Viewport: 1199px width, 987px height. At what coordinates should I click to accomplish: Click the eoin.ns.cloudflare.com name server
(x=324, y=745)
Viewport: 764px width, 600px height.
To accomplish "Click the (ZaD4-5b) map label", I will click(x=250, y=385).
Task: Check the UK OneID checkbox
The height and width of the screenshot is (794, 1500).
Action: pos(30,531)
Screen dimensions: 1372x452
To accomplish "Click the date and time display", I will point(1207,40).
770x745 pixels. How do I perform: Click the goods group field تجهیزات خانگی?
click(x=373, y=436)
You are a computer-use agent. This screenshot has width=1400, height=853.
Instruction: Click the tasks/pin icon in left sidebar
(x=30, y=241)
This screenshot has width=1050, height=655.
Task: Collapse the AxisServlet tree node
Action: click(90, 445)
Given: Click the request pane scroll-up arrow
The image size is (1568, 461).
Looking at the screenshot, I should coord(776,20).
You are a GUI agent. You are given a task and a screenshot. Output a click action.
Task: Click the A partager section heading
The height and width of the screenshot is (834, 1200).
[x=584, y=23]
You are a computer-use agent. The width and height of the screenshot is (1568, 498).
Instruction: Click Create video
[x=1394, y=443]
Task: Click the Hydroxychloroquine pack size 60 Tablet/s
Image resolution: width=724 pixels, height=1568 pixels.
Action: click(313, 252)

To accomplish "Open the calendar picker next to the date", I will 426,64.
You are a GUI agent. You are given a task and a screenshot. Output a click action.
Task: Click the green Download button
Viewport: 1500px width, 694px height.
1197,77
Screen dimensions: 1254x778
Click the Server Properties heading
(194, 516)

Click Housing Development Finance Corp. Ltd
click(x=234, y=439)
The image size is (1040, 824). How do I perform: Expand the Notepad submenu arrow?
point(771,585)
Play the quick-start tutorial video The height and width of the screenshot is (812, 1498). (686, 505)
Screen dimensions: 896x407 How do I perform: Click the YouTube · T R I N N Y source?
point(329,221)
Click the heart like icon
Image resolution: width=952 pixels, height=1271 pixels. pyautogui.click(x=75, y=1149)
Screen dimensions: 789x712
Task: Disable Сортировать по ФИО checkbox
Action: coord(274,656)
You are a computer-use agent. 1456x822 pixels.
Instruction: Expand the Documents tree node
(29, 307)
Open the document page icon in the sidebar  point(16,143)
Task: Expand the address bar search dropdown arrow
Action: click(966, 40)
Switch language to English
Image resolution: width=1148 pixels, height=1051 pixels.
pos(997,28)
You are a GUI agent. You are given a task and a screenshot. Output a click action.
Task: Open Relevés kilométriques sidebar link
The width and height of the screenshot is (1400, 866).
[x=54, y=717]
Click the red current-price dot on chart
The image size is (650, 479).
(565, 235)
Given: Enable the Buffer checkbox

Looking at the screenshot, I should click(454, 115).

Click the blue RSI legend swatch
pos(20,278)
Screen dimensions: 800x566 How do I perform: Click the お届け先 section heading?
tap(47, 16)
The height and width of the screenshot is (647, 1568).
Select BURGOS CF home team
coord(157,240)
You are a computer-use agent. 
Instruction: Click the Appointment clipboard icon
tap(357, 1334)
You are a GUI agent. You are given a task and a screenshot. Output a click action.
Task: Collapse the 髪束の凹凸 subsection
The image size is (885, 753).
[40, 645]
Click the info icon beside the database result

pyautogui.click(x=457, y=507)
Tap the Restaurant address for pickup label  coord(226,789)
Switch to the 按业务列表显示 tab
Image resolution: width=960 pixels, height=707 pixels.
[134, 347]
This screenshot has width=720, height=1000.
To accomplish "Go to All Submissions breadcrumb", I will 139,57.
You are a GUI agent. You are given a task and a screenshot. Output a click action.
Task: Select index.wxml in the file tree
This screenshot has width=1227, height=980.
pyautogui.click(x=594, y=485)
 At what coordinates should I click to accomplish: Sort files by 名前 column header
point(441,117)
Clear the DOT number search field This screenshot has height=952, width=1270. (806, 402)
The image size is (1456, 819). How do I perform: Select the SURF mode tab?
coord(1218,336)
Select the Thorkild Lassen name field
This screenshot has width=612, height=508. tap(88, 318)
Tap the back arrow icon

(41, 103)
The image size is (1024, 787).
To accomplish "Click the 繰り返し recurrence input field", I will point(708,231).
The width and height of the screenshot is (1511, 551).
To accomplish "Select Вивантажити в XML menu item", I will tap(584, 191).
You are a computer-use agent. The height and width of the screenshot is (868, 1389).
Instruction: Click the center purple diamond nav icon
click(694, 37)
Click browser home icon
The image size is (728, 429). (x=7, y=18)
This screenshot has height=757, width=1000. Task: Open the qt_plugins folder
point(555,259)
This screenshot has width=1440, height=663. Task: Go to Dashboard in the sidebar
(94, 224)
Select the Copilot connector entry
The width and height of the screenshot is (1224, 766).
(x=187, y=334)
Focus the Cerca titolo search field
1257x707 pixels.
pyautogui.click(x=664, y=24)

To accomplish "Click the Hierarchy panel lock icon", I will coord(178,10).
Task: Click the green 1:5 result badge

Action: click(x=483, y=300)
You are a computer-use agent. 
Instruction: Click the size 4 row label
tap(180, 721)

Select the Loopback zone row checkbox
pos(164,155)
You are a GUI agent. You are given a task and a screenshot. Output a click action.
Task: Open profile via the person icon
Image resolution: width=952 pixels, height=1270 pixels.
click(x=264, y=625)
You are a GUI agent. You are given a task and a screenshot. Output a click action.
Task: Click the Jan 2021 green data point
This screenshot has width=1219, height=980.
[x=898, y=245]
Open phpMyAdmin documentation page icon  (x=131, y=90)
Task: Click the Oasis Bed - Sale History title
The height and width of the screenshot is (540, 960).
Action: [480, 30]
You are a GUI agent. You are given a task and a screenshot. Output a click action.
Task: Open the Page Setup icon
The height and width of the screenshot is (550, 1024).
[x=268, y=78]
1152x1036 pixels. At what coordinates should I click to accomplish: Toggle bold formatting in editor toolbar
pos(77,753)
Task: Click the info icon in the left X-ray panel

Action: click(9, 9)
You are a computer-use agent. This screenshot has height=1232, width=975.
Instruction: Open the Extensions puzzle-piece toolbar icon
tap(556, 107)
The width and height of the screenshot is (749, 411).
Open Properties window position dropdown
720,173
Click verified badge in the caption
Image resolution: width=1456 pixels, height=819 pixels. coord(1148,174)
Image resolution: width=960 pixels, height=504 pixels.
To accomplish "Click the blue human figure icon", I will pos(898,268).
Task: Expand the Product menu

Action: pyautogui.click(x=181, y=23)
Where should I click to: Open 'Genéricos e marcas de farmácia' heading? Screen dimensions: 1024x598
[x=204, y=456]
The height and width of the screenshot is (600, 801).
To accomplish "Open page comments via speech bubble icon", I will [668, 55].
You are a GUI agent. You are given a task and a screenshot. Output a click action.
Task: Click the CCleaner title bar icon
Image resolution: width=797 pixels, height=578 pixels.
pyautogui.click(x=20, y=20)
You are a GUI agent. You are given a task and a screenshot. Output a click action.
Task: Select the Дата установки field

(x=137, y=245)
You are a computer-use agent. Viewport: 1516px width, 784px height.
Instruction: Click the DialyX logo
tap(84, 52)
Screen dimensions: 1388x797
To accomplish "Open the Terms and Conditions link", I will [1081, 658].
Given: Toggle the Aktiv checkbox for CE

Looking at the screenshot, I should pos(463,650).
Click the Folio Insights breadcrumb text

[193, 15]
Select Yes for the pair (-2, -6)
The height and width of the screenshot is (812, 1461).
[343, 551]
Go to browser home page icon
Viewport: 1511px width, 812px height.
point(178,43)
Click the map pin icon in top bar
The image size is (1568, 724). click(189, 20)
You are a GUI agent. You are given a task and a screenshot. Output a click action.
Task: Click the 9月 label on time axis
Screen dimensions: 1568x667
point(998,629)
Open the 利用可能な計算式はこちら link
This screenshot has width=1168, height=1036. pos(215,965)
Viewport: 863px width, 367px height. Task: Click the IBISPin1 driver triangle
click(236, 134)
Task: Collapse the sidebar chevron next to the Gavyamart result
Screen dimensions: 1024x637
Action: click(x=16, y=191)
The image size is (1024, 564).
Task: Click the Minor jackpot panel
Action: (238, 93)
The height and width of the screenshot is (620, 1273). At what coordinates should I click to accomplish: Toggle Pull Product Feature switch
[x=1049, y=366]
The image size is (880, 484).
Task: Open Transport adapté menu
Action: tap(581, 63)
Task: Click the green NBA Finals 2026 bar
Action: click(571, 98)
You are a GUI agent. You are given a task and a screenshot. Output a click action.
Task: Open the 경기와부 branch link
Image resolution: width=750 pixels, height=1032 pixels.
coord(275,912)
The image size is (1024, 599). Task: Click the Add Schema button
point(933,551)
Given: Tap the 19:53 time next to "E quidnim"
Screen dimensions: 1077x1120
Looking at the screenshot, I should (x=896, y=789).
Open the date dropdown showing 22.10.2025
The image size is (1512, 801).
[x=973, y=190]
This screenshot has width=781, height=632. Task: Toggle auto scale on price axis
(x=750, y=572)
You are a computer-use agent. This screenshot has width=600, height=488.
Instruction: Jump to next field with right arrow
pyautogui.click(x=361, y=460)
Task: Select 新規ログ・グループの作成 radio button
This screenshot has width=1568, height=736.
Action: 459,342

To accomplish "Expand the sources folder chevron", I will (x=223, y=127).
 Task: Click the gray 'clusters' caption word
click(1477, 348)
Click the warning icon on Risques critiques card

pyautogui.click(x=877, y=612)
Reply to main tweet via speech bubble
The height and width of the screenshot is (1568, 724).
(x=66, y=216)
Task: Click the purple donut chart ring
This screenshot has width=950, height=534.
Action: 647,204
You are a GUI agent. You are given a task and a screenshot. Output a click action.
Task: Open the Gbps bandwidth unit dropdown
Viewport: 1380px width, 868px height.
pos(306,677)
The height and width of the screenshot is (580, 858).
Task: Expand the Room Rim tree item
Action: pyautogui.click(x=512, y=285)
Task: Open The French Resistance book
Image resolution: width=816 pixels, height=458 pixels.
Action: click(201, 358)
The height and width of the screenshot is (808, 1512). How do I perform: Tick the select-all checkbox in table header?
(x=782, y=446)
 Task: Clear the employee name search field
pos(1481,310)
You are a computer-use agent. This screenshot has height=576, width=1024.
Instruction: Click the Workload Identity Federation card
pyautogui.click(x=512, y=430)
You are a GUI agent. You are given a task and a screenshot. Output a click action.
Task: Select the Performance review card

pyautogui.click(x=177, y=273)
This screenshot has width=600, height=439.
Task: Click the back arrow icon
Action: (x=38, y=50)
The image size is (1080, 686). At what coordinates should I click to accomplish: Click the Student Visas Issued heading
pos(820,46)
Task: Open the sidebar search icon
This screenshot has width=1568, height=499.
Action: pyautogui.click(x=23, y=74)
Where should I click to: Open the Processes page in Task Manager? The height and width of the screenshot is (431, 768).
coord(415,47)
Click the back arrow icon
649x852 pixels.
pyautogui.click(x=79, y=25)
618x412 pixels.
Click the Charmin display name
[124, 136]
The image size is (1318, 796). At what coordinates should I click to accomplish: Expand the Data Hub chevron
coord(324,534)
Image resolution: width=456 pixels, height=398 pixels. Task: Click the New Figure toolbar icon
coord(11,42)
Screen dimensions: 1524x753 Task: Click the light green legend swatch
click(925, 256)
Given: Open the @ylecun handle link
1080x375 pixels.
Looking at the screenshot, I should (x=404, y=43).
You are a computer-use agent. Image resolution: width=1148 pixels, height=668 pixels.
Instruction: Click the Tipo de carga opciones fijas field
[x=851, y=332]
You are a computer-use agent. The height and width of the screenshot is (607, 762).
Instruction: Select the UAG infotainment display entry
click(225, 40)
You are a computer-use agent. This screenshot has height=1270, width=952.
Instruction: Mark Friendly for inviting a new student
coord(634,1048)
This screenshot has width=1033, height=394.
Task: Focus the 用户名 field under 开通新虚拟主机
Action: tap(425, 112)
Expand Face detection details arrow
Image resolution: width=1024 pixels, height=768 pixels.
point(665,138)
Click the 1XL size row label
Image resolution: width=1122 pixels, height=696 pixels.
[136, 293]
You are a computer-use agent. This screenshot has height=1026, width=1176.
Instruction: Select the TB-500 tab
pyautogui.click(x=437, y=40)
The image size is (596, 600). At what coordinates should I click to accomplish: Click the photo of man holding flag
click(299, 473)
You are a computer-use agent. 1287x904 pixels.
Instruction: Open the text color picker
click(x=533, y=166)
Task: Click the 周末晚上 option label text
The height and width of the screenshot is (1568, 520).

────

From the records above, tally every line that includes the word "chart" and reply with the total by itself.

YOUR SOLUTION —
2